ヒロインよ、王太子ルートを選べ!

第5話 出会いイベントへ!(レオナルド編)

 グランジュール王国の王都中央広場。
 朝日が昇ったばかりで店もまだ閉まっているこの時間、人はほとんど通りません。広場にある噴水のしずくに朝日が反射して綺麗ですね。なかなかこの時間に街に出ることがないので新鮮です!

 噴水に見とれていると、噴水の反対側から光がだんだんと増してきます。あら、朝日がどんどん高くなっているのかしら……って、レオナルド殿下じゃないですか!


「ねみー」
ねみー(・・・)、じゃないですよ! 今日はお忍びで街に繰り出す日ですよ! 平民の服を着ているのにそんなにキラキラと。美しさを自粛してください!」


 顔だけ隠せば平民に見える装いではあるものの、やはりその美しいお顔立ちと金髪翠眼、目立ちます。せめて眼鏡でもかけましょうと、鞄からサングラスを取り出して殿下に渡してあげました。この世界にはなかったサングラス、実は特注で作ってもらったのですよ。

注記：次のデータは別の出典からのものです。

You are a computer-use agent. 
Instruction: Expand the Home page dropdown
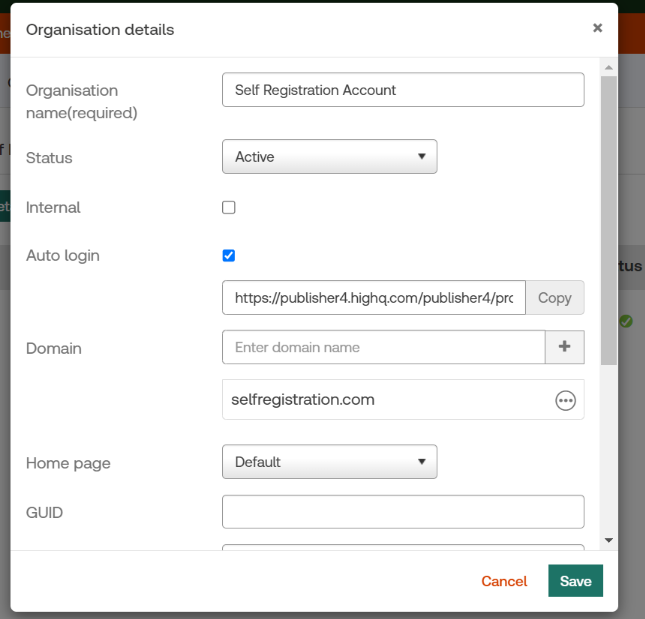[x=329, y=462]
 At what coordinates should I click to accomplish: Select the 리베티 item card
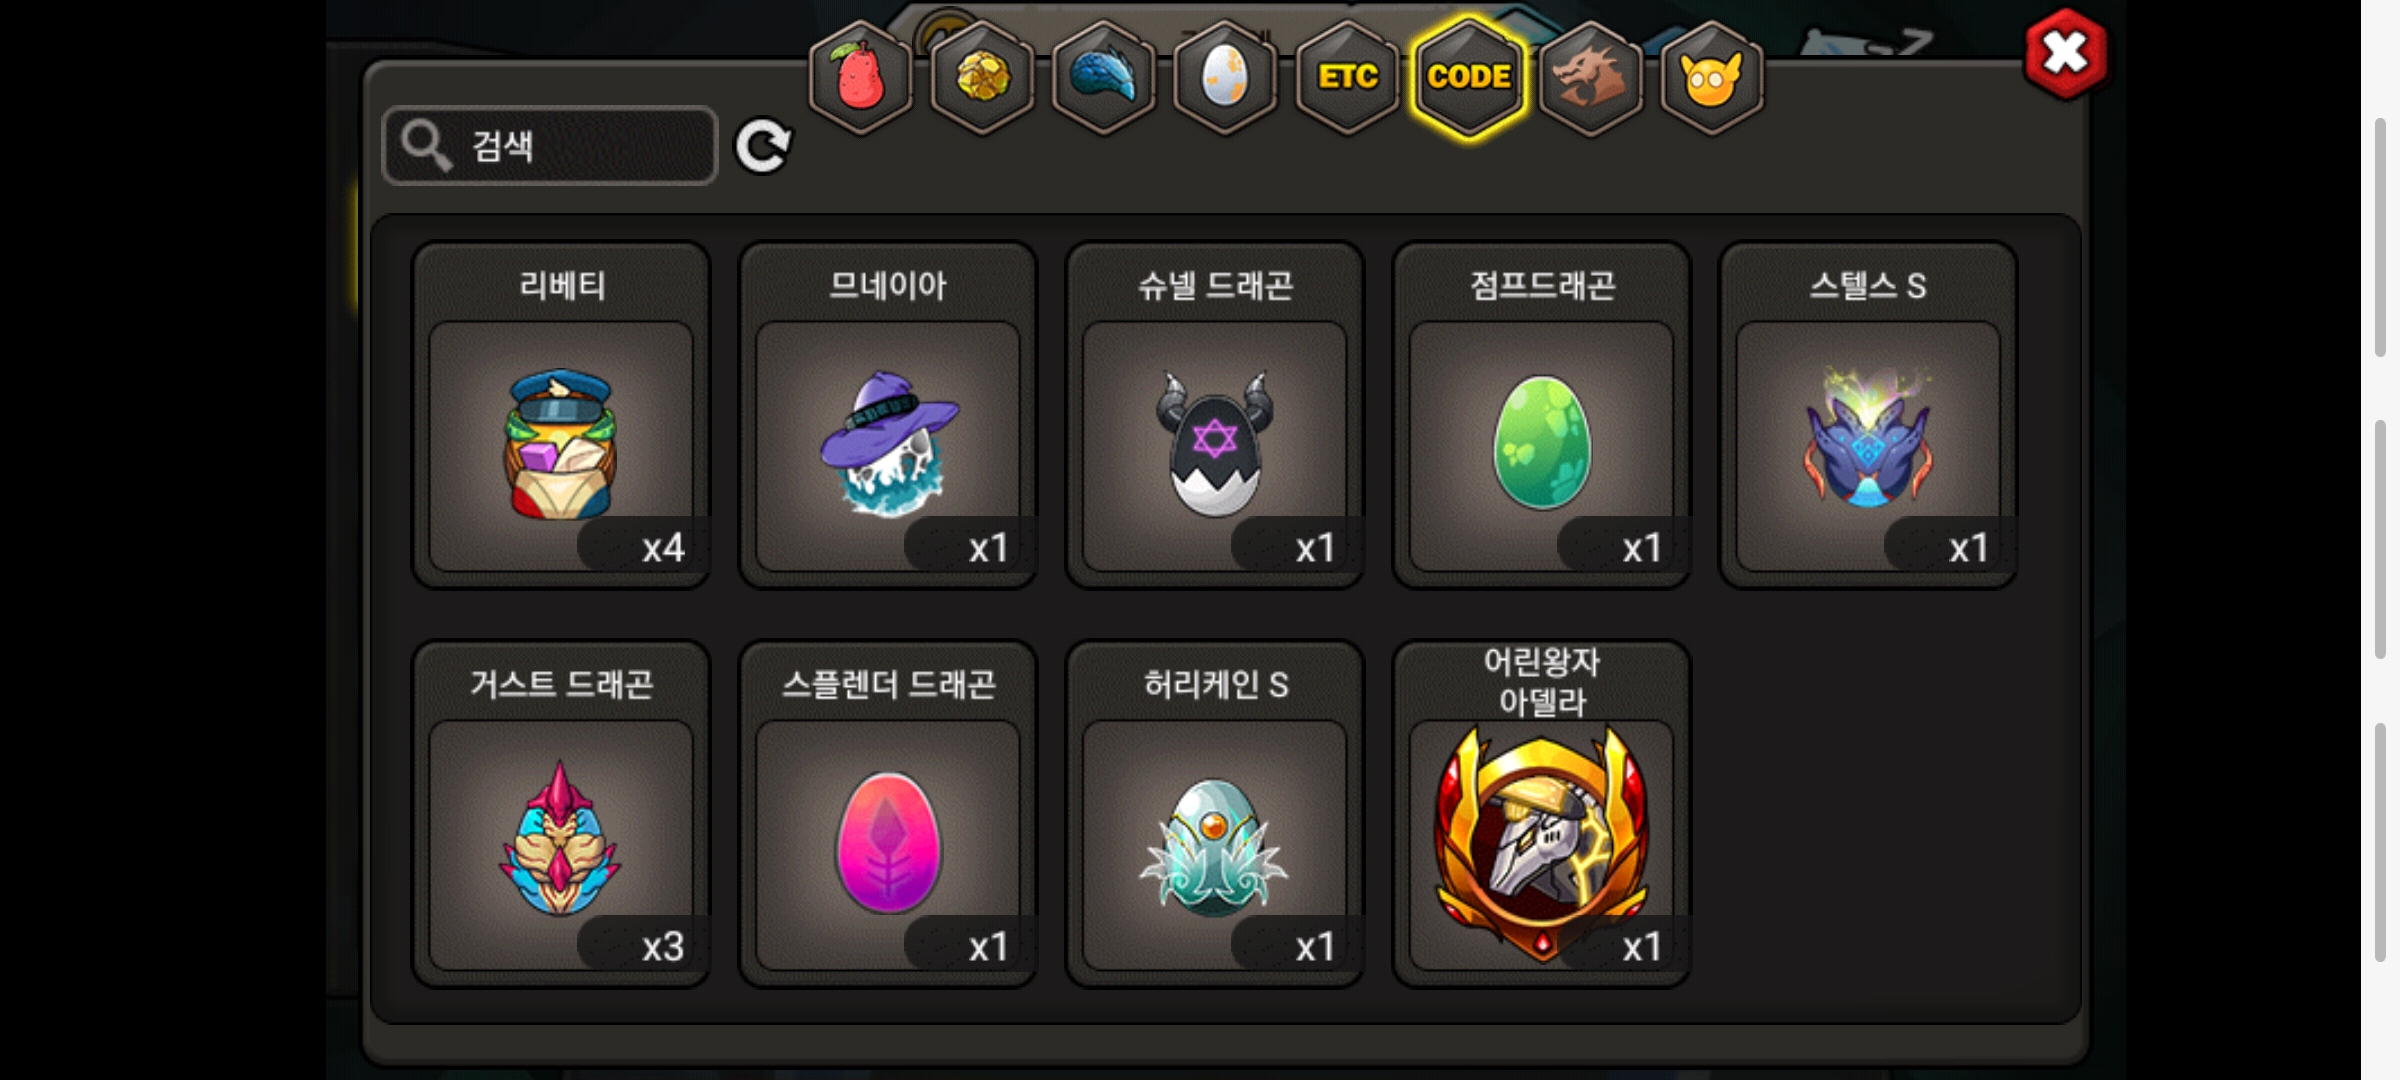pos(561,415)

 全く忍べていない殿下と一緒に街を歩きます。宿屋の朝は早いはずですから、もうヒロインもお仕事を始めていることでしょう。私は殿下の後ろからこっそりと観察するお役目です。あれ? やっぱり私、来る必要なかったのでは?


「一件目は、あの角を曲がったところだな。『渡風亭(とふうてい)』か」


 殿下が角を曲がって渡風亭に向かい、私は角に隠れて見守ります。宿屋は何件もあるのに、今日一日これやるのでしょうか。殿下、もしかして暇なの?

 殿下が歩く後ろ姿を見守っていると、急にガチャっと宿屋の裏口のドアが開きました。危ないっ! 殿下にぶつかります。もしやこれは定番中の定番、出会い頭にぶつかって、
『いたたた……、ごめんなさい! 私ったら!』
っていうパターン?! シナリオライター大丈夫?


「きゃっ……!」


 女の人の小さな悲鳴のあと、彼女が持っていたゴミ袋が道に落ちて、ゴミをぶちまけてしまいました。あらら、やってしまいましたね。王太子殿下にゴミというのはさすがにちょっとよろしくないです。